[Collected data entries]
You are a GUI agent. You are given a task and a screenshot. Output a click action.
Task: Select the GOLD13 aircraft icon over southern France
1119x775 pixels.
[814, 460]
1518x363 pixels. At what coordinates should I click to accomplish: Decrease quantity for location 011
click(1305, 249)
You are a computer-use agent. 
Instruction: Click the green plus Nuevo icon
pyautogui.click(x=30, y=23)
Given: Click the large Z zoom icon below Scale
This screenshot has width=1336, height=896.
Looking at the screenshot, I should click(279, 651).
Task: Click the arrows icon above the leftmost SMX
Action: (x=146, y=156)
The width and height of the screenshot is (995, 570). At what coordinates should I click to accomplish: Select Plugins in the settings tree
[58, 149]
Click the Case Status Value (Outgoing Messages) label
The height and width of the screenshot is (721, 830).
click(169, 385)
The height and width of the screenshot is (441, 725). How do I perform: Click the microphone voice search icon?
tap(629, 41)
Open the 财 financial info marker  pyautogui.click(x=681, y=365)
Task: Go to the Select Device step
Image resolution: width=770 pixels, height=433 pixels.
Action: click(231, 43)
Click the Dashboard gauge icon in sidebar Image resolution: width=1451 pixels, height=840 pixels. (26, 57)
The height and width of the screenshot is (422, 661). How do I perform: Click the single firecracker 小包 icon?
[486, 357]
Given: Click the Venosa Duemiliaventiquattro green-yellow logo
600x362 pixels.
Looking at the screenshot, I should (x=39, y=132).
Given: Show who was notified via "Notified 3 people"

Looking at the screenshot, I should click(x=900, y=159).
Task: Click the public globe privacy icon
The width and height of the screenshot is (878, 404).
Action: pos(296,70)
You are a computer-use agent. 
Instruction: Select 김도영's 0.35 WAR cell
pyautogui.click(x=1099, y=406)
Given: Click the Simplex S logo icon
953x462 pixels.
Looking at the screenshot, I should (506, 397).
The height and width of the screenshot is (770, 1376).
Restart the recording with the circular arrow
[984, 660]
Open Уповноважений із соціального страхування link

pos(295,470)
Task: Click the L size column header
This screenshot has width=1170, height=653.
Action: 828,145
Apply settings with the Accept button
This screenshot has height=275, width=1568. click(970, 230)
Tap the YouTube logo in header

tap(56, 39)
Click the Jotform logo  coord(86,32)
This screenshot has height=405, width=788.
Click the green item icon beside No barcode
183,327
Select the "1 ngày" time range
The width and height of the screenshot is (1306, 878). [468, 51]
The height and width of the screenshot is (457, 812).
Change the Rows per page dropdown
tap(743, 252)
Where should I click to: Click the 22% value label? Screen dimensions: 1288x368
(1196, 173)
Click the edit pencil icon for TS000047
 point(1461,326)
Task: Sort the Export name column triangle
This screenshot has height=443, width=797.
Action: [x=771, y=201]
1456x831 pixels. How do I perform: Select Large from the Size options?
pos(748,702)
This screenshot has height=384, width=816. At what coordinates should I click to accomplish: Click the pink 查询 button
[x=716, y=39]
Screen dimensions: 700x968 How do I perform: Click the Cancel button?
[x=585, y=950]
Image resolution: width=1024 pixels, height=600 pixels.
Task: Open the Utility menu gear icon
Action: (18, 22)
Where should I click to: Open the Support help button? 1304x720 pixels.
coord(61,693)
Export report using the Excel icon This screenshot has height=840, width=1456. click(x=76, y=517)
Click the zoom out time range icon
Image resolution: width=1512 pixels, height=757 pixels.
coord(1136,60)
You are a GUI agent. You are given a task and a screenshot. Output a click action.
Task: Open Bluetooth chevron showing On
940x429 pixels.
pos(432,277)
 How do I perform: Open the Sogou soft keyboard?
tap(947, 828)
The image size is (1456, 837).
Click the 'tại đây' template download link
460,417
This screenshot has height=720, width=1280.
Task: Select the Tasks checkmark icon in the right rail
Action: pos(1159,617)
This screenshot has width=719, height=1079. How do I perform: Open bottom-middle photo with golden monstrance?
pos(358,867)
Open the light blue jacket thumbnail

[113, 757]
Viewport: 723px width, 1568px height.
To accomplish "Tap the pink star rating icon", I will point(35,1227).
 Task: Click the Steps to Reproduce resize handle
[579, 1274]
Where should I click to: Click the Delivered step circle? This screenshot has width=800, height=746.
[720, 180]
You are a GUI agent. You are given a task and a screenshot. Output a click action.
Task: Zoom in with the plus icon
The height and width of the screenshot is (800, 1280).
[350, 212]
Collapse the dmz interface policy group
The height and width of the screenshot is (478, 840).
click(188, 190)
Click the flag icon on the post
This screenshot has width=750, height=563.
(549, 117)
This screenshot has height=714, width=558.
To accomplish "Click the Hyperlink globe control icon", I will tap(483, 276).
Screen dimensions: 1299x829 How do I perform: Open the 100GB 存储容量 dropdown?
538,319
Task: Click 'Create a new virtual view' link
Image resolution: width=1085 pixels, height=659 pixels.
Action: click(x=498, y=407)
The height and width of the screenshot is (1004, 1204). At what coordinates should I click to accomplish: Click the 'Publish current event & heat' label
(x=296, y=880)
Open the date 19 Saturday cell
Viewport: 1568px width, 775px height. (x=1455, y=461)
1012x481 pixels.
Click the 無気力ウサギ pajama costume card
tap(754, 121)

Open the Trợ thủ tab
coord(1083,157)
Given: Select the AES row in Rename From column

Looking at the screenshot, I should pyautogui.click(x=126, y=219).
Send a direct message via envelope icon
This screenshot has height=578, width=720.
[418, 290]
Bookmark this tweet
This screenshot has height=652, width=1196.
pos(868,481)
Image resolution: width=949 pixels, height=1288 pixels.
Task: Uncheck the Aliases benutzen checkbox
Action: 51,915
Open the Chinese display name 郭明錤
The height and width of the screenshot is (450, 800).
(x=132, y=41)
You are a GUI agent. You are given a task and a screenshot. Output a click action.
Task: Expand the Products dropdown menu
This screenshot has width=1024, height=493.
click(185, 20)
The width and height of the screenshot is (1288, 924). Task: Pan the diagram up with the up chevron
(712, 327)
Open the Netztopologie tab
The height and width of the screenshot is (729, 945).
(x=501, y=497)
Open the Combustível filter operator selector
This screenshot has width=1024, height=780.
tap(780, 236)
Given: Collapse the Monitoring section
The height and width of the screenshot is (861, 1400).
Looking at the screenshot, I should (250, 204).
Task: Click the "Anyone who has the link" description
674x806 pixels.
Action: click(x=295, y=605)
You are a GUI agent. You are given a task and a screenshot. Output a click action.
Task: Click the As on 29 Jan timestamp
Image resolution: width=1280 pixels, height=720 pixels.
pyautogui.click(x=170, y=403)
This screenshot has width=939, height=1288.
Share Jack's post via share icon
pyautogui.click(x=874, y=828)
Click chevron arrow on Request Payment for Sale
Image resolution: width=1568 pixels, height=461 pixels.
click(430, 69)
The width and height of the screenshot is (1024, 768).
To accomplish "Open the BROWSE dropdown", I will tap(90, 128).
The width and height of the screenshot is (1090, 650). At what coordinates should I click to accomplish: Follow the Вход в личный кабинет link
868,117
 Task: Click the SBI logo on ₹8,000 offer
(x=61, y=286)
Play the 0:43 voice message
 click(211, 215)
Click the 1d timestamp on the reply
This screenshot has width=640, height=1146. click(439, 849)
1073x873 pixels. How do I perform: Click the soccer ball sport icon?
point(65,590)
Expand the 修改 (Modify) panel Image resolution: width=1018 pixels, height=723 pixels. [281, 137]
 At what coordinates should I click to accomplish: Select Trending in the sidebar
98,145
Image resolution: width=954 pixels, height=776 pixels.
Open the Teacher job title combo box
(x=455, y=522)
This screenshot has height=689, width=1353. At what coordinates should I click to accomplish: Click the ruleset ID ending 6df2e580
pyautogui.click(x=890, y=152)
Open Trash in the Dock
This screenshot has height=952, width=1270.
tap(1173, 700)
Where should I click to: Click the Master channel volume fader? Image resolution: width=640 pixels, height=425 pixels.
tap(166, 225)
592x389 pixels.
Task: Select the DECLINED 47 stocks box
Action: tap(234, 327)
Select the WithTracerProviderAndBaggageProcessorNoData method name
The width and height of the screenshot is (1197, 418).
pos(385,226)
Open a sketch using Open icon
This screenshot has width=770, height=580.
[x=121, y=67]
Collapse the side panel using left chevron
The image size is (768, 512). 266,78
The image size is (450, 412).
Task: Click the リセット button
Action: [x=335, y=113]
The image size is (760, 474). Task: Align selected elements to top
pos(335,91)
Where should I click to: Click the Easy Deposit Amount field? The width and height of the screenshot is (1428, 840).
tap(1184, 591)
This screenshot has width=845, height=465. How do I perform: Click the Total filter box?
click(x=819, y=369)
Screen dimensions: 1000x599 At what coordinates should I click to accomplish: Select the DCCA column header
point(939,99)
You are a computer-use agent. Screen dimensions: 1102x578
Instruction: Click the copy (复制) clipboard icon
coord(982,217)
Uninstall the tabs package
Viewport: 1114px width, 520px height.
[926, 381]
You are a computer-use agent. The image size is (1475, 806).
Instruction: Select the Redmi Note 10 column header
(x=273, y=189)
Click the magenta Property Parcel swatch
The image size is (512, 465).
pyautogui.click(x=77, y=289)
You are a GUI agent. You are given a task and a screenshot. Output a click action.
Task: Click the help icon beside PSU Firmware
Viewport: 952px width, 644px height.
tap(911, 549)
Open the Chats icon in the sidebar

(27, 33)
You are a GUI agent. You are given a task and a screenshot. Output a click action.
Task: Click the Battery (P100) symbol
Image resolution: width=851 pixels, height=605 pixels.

• _ASSIGNMENT_
Where in the records above does the word "will" appear? Copy each line that holds it.

• _RESPONSE TO THIS TASK_
To accomplish "Tap the pink star rating icon", I will point(35,1227).
To accomplish "Click the Hyperlink globe control icon", I will tap(483, 276).
To accomplish "Open the BROWSE dropdown", I will tap(90, 128).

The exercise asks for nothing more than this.